When you live with your significant other, you get to frequently put into practice the cardinal rule of kindergarten: Share. Now, I've been living with my fiance for quite some time and believe I've got the basics down. But if you are currently living solo and getting ready to move in with your spouse-to-be, take note that the slight nuances of sharing aren't always so clear.
Take Facebook, for example. Your Facebook account is clearly something you probably want to keep separate.
Fiance and I were recently both looped into a discussion in Facebook between his brothers and sisters regarding what we would be doing for the holidays and when we could all get together. Fiance navigated to the social networking site to respond with what our plans entailed, but got sidetracked by the box in the upper right hand corner of the home page that suggests other people you may know and desire to add as Facebook friends.

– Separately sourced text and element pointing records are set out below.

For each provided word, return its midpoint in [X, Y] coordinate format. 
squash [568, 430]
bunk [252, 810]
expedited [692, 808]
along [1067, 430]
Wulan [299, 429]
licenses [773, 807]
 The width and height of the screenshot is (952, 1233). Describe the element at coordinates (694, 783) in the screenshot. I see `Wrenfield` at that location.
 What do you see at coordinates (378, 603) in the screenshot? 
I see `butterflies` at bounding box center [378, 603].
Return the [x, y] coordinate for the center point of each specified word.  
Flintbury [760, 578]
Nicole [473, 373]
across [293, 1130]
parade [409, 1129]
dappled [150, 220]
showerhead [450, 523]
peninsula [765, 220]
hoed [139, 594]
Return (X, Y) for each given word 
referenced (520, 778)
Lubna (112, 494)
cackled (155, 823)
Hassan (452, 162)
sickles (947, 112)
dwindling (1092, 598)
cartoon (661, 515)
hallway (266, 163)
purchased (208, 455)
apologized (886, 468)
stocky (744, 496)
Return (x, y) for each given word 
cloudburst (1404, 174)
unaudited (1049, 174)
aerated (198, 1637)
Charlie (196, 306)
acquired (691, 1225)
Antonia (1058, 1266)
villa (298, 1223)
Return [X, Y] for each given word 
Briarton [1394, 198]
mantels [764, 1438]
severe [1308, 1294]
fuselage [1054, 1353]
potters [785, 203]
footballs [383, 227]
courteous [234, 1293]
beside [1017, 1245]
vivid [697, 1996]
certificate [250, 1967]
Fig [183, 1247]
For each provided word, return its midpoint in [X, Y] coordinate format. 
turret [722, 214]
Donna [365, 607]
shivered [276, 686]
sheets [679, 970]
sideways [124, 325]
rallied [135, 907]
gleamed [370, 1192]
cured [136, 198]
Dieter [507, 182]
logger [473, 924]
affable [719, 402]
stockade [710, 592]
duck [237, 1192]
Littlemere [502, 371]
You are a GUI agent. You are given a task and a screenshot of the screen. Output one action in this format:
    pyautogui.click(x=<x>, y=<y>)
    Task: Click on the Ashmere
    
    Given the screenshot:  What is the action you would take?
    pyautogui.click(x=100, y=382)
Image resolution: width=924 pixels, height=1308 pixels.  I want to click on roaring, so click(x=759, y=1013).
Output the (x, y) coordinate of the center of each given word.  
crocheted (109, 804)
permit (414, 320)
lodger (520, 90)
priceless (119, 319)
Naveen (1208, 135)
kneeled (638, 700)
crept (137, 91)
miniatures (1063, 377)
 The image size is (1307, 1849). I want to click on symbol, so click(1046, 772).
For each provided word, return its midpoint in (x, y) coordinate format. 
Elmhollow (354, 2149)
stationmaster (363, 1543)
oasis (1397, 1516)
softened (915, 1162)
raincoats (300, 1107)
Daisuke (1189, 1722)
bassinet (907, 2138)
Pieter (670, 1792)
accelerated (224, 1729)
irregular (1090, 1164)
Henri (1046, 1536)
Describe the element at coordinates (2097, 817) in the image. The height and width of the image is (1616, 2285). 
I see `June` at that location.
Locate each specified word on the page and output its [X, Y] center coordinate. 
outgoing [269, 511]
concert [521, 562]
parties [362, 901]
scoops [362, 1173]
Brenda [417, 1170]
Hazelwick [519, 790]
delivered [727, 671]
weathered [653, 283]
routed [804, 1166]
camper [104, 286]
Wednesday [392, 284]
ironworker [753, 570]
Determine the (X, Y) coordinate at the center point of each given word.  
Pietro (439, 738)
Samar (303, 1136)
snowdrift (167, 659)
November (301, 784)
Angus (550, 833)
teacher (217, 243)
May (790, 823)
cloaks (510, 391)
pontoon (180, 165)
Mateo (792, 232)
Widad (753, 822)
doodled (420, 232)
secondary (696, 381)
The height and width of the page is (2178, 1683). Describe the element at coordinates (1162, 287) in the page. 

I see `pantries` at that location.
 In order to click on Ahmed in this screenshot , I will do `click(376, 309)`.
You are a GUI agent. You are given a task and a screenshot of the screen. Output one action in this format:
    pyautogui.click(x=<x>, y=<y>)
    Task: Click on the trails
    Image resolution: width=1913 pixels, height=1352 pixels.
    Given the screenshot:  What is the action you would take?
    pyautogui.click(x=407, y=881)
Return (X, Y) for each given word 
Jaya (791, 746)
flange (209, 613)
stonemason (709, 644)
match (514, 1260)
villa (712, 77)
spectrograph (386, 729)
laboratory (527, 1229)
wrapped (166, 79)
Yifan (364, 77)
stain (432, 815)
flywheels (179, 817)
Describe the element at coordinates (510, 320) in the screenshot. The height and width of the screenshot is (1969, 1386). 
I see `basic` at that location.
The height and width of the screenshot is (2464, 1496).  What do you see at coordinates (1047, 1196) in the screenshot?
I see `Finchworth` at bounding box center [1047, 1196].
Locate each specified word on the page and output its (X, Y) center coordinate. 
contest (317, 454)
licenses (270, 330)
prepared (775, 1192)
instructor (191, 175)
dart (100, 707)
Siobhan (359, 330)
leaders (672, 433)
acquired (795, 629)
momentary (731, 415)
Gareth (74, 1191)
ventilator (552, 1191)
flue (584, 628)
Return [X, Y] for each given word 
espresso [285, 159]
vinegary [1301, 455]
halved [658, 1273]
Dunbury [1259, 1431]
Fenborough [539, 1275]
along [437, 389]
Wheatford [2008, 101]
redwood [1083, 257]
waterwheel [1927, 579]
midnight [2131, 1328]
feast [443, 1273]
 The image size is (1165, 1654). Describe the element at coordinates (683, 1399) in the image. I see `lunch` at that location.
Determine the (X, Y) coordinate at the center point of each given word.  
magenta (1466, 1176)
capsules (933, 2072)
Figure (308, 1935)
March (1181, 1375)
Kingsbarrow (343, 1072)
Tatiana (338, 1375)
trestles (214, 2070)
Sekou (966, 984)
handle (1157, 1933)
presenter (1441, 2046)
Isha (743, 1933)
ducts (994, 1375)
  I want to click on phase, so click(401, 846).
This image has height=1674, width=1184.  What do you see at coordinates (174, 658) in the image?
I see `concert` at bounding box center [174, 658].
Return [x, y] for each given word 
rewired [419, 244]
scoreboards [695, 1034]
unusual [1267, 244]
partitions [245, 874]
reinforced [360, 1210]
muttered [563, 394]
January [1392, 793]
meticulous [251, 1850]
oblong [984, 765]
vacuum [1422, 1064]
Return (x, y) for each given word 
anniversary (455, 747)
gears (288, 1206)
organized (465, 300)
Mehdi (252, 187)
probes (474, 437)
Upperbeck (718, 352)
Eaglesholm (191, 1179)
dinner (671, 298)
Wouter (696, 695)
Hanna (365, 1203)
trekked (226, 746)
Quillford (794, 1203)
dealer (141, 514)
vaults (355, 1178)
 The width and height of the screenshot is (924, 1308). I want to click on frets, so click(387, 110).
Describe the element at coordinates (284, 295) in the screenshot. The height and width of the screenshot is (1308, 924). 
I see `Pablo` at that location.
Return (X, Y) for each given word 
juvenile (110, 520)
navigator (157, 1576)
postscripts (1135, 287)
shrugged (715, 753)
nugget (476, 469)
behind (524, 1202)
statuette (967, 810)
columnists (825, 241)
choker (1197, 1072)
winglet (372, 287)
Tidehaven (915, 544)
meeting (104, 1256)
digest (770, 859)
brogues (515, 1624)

The first person listed was his brother.
"That's funny," Fiance said to himself. "I could have sworn I was already friends with him."
He clicked the "Add Friend" button and moved on to the second person in the list: his sister's husband.
"Huh," said Fiance. "I thought I was friends with him too." So he added his brother-in-law as well.
Facebook then suggested he may wish to friend one of his coworkers. Fiance obliged.
Fiance continued in this manner, friending five of six more individuals he believed he was already Facebook friends with.
When he finally felt tapped out on adding friends for the day, he moved on to responding to his family regarding our plans for the holidays. He typed out a short message, hit "reply all," and then saw his message appear on the list - with my name and image. With a sinking feeling, Fiance realized the source of all of his Facebook-friend-deja vu and what he had done.
Apparently, I was the last person to use the laptop and left my Facebook account logged in. Fiance had been sending friend requests to people that, yes, were already his Facebook friends, but whom I maybe have met once or twice (with the exception of certain members of his family) and therefore not quite in the realm of proper Facebook friendship. Other Facebook users will certainly understand and relate to this breach of etiquette.
So the lesson of the day is ALWAYS log out of your personal accounts on a shared computer. The end result wasn't too detrimental, I suppose. Everyone he/I "friended" accepted my request. So at least they don't all think I'm a total weirdo, and I gained some additional Facebook clout.
I learned that the word "friended" is actually a real verb because spell checker didn't pick it up. "Friending" too! Who knew?